Piperacillin/tazobactam is indicated for the treatment of the following systemic and/or local bacterial infections in which susceptible organisms have been detected or are suspected: Lower respiratory tract infections; Urinary tract infections (complicated and uncomplicated); Intra-abdominal infections; Skin and skin structure infections; Bacterial septicaemia; Gynaecological infections; Bacterial infections in neutropenic patients in combination with an aminoglycoside; Bone and joint infections.
Polymicrobic infections: Piperacillin/tazobactam is indicated for polymicrobic infections including those where aerobic and anaerobic organisms are suspected (intra-abdominal, skin and skin structure, upper and lower respiratory tract, gynaecological).
While piperacillin/tazobactam is indicated only for the conditions listed previously, infections caused by piperacillin susceptible organisms are also amenable to piperacillin/tazobactam treatment due to its piperacillin content. Therefore, the treatment of mixed infections caused by piperacillin susceptible organisms and β-lactamase producing organisms susceptible to piperacillin/tazobactam should not require the addition of another antibiotic.
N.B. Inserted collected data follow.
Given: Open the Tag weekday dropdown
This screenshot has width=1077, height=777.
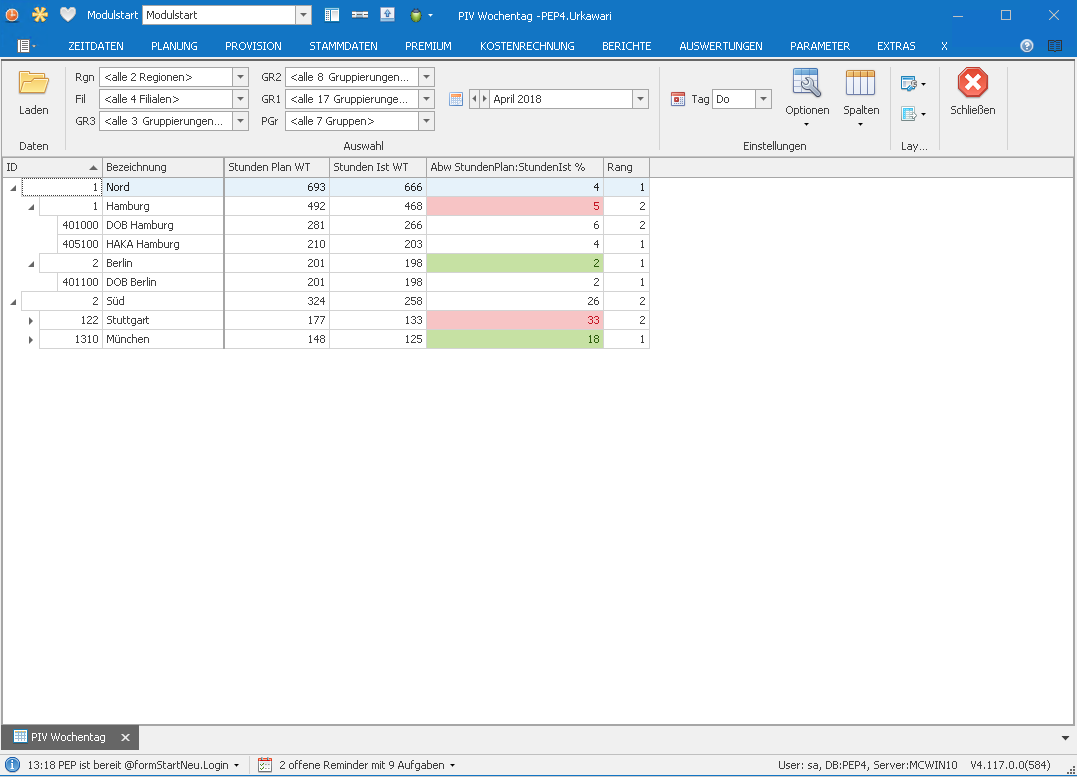Looking at the screenshot, I should pos(763,99).
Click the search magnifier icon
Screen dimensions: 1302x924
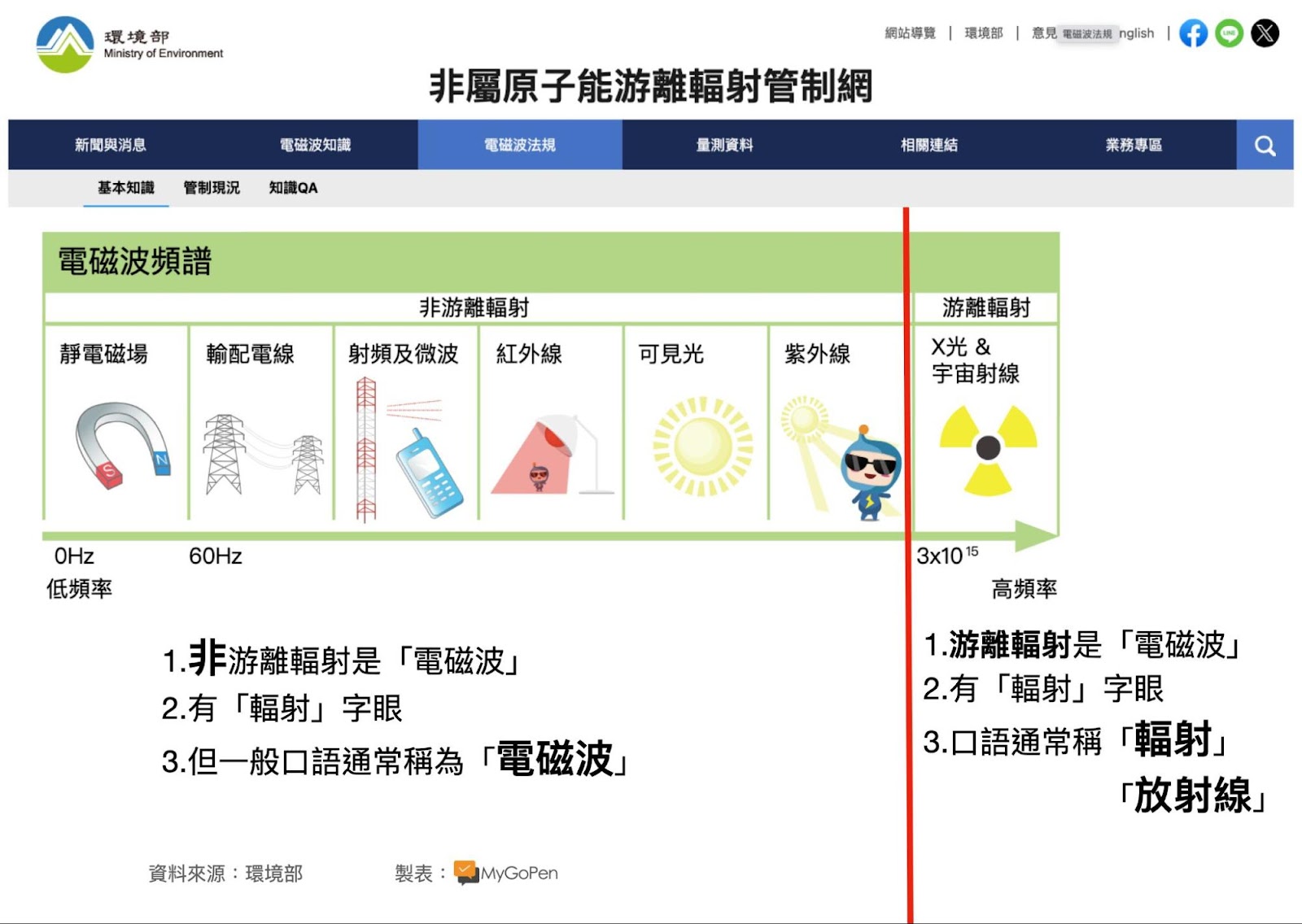click(1265, 146)
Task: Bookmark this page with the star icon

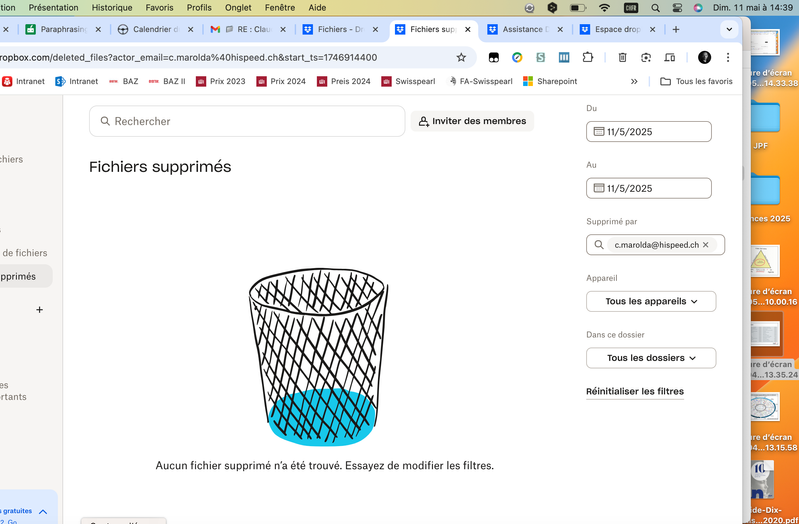Action: coord(461,58)
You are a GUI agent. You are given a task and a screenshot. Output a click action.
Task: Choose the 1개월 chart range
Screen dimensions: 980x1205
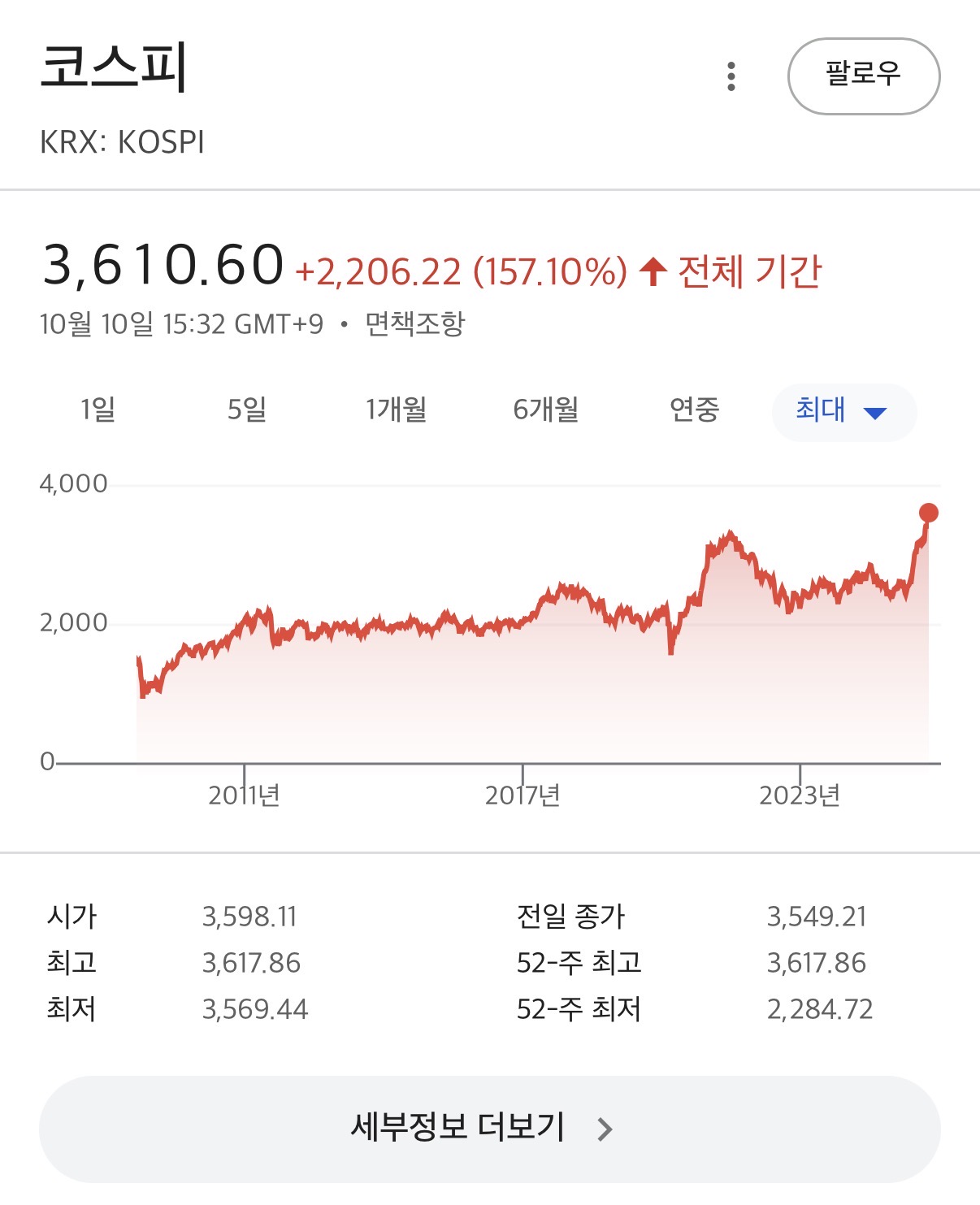coord(397,410)
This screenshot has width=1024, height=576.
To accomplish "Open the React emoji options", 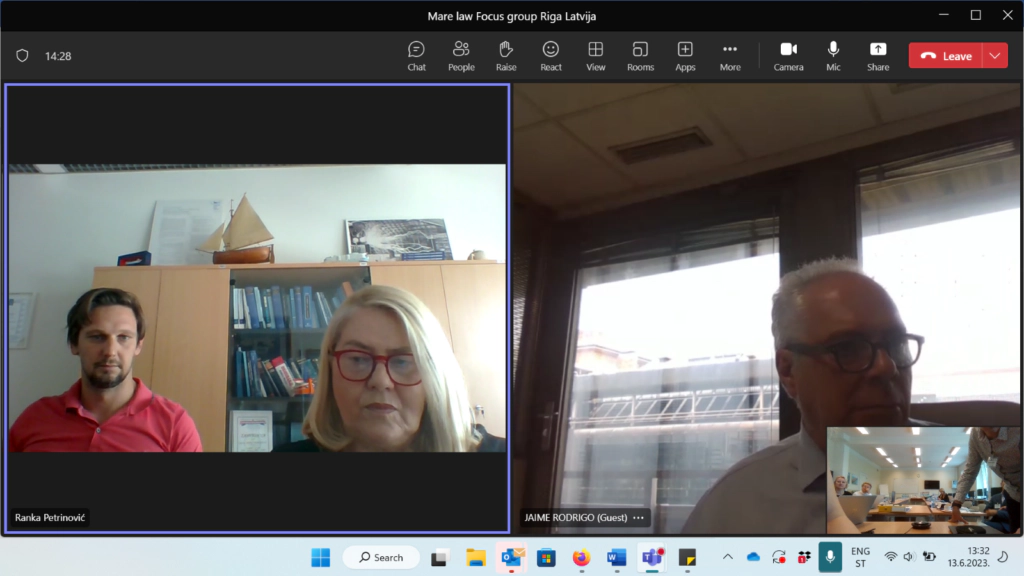I will (x=550, y=56).
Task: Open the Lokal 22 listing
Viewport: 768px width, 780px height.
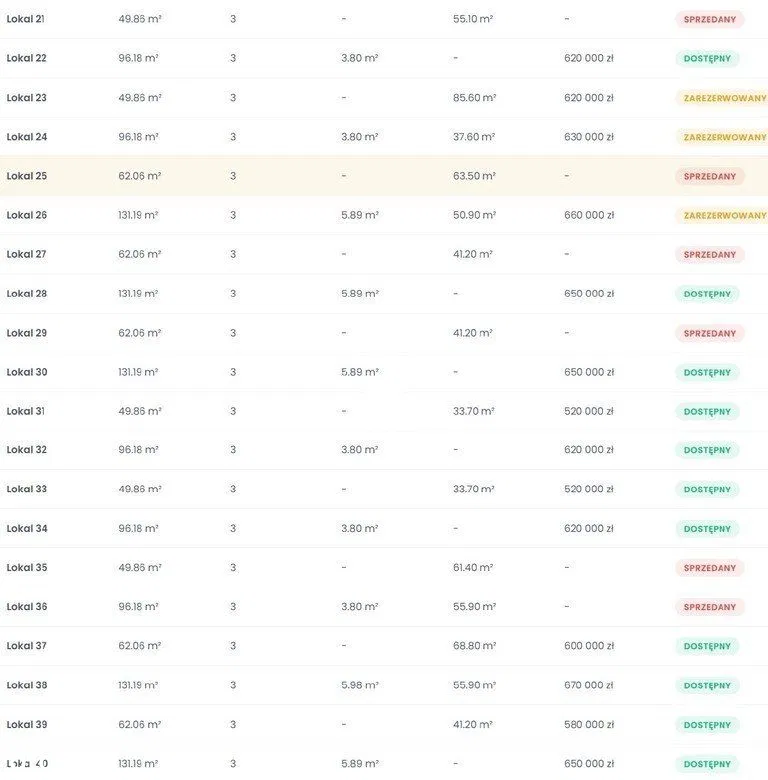Action: [x=27, y=58]
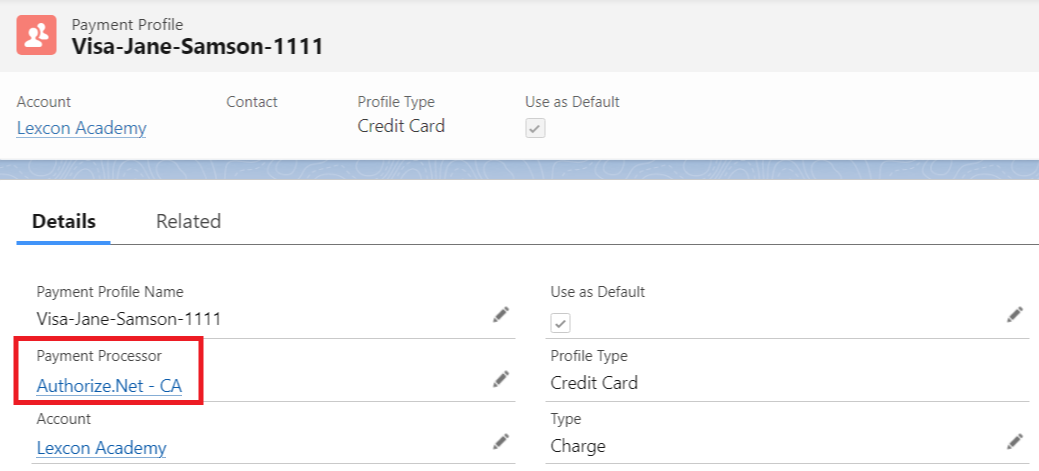Click Credit Card value in Details section
This screenshot has height=471, width=1039.
pyautogui.click(x=594, y=382)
Appropriate culture and susceptibility tests should be performed before treatment in order to identify organisms causing infections and to determine their susceptibilities to piperacillin/tazobactam. Because of its broad-spectrum of activity against Gram-positive and Gram-negative aerobic and anaerobic organisms as listed previously, piperacillin/tazobactam is particularly useful in the treatment of mixed infections and in presumptive therapy prior to the availability of the results of susceptibility tests. Therapy with piperacillin/tazobactam may, however, be initiated before results of such tests are known. Modification of the treatment may be required once these results become available or if there is no clinical response.
In serious infections, presumptive therapy with piperacillin/tazobactam may be initiated before susceptibility test results are available.
Piperacillin/tazobactam acts synergistically with aminoglycosides against certain strains of Pseudomonas aeruginosa. Combined therapy has been successful, especially in patients with impaired host defences. Both drugs should be used in full therapeutic doses. As soon as results of culture and susceptibility tests become available, antimicrobial therapy should be adjusted.
In the treatment of bacterial infections in neutropenic patients, full therapeutic doses of piperacillin/tazobactam plus an aminoglycoside should be used. Periodical electrolyte determinations should be made in patients with low potassium reserves and the possibility of hypokalaemia should be kept in mind with patients who have potentially low potassium reserves.